Brief —
Express the stretch of data from its start through the line containing "point(123,320)" as a JSON list of strings, one string per line, with blank lines dropped. Leave the pictures out of the answer.

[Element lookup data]
■ ■ ■ ■ ■ ■ ■

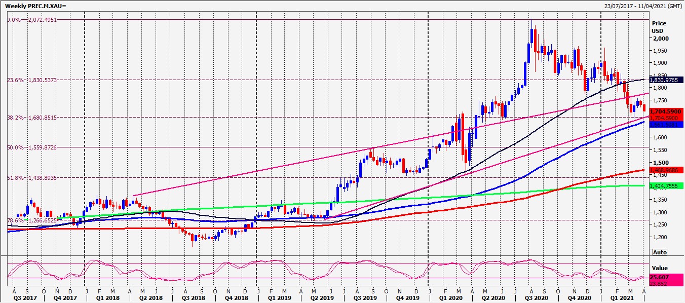Click the Value label in oscillator pane
This screenshot has width=685, height=303.
pos(660,268)
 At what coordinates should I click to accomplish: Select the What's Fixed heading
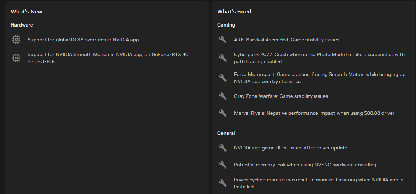tap(234, 11)
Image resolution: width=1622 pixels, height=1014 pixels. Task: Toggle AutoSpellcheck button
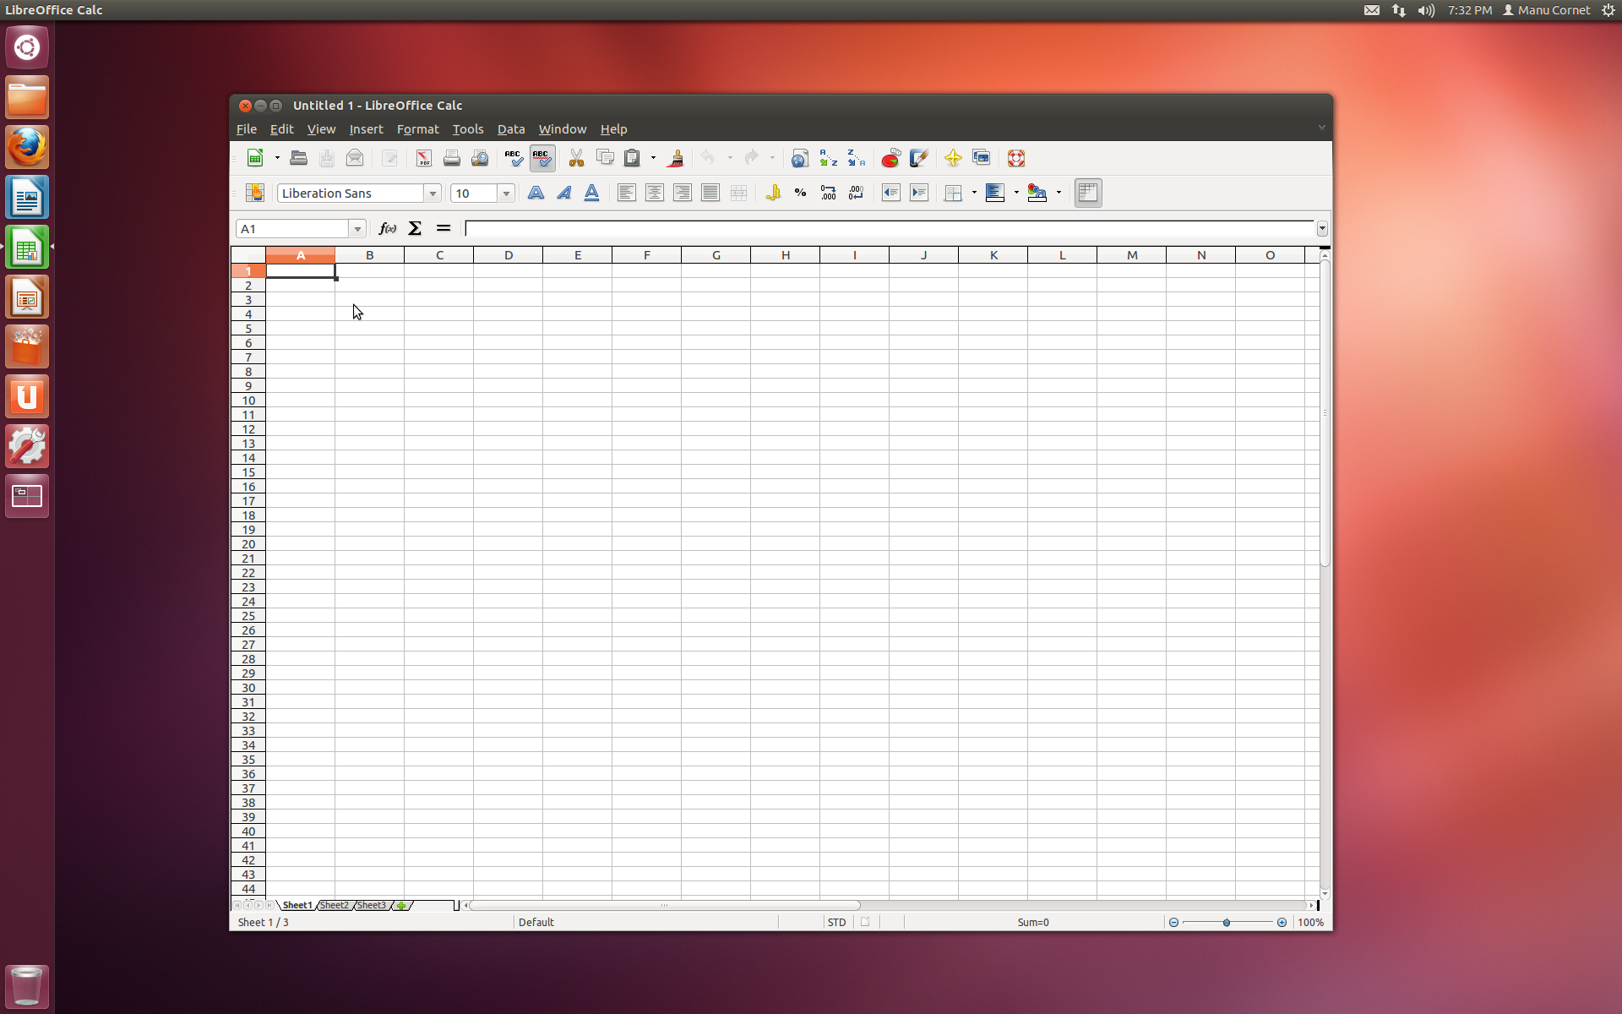(x=542, y=158)
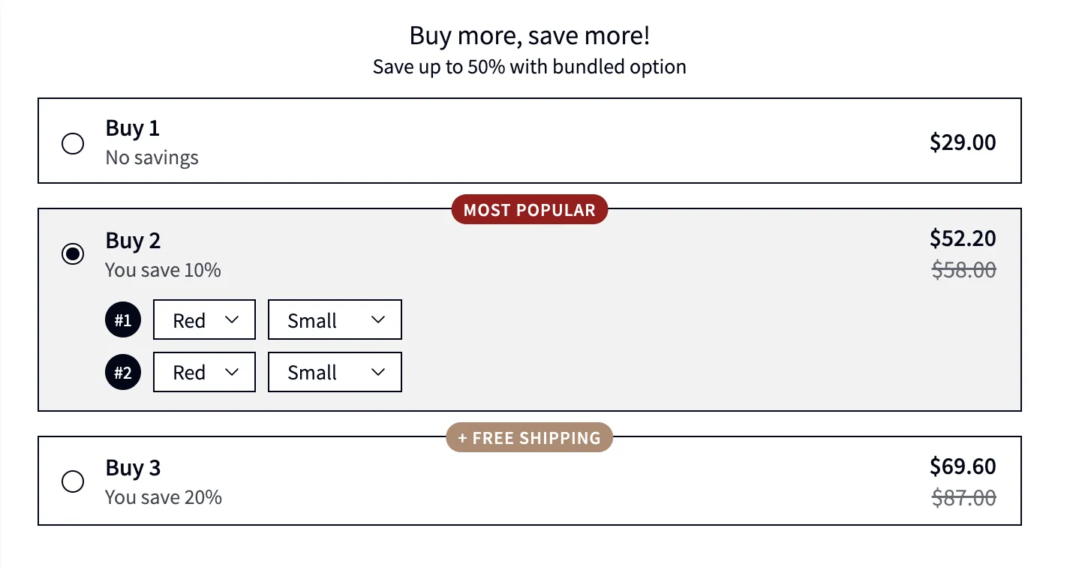Click the #1 item number badge
Image resolution: width=1067 pixels, height=567 pixels.
point(123,320)
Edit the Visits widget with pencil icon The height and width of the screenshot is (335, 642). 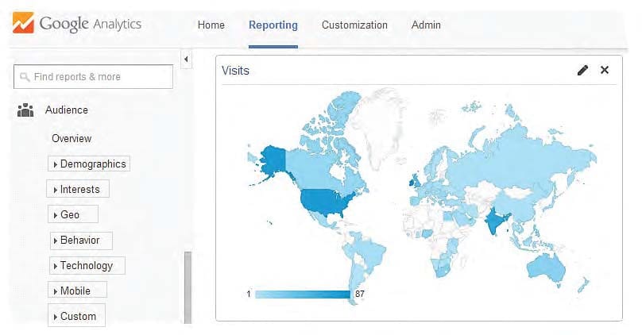click(582, 71)
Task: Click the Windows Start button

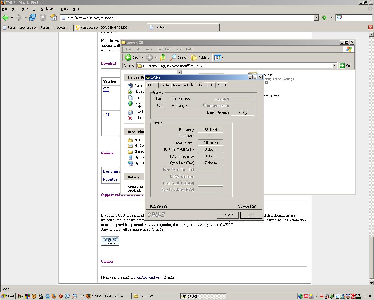Action: (x=8, y=296)
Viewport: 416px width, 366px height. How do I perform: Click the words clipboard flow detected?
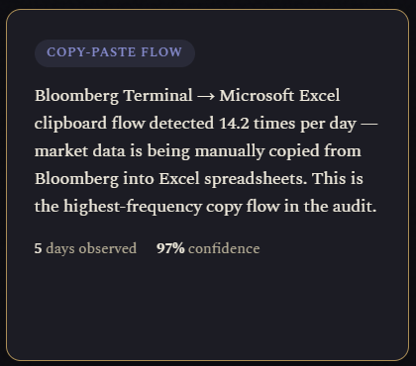[x=124, y=124]
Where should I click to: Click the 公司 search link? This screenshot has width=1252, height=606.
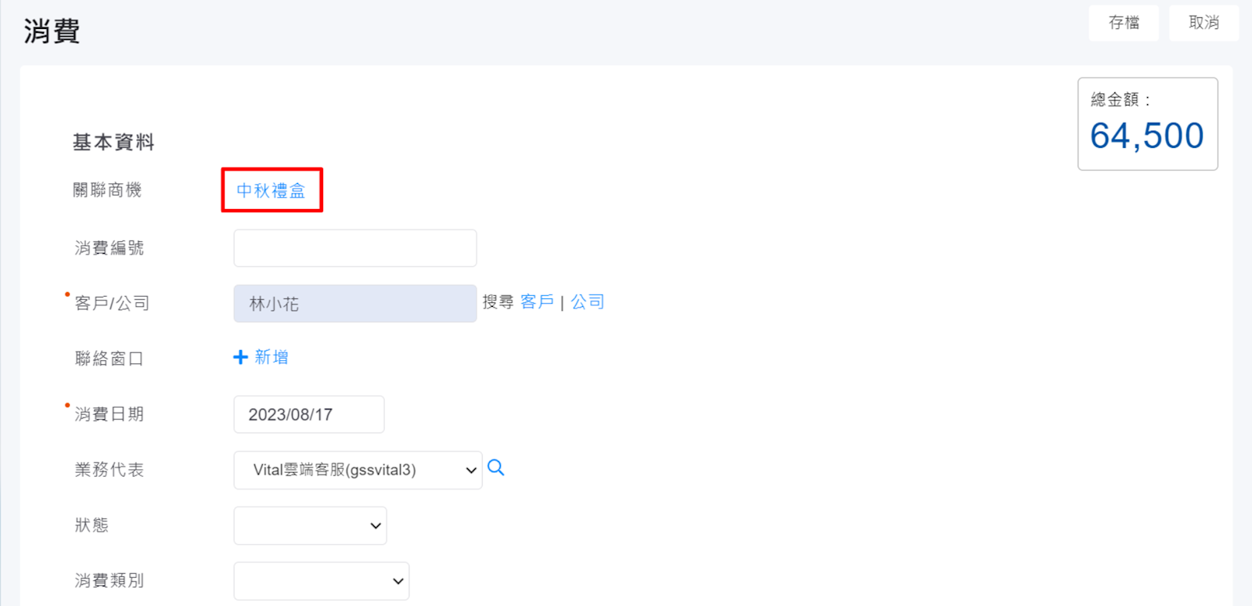(x=588, y=302)
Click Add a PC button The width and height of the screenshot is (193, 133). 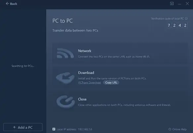pos(23,127)
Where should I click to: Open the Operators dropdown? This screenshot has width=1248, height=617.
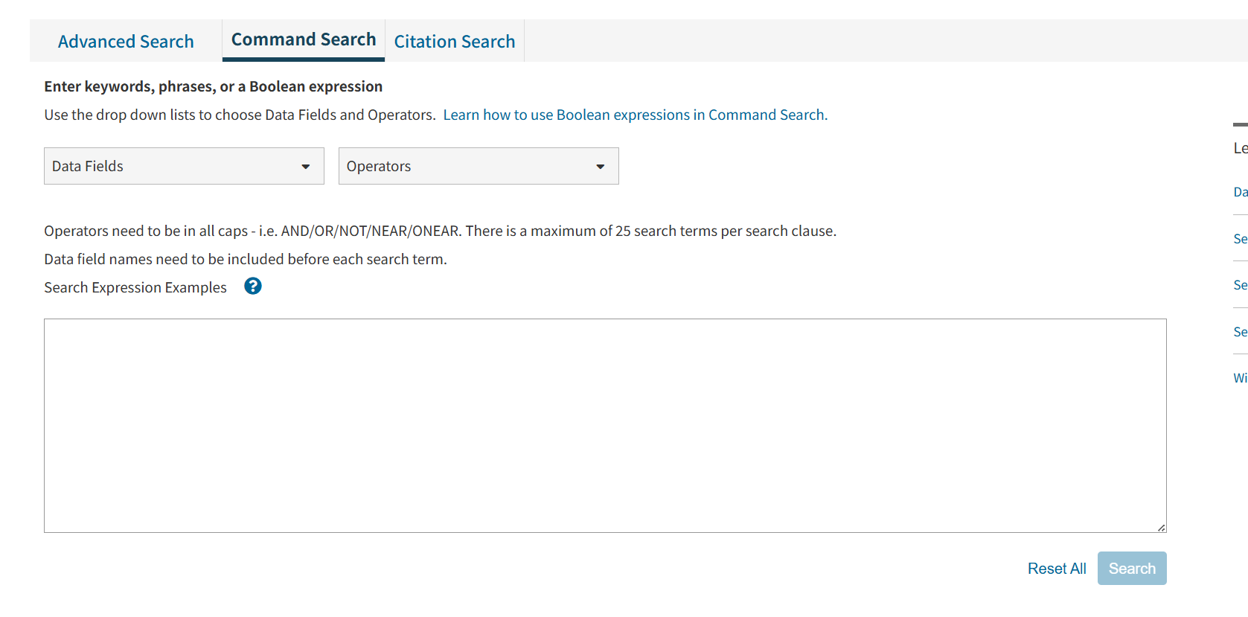point(479,166)
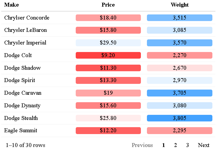
Task: Click the Chrysler Concorde make cell
Action: click(x=27, y=18)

■ ■ ■ ■ ■ ■ ■

Solution below —
[
  "Click the Value label in oscillator pane",
  "This screenshot has width=685, height=303.",
  "pos(660,268)",
  " At what coordinates should I click to accomplish: Select the What's Fixed heading",
  "tap(234, 11)",
  "Image resolution: width=1622 pixels, height=1014 pixels. Task: Toggle AutoSpellcheck button",
  "(x=542, y=158)",
  "Click the #1 item number badge",
  "Image resolution: width=1067 pixels, height=567 pixels.",
  "point(123,320)"
]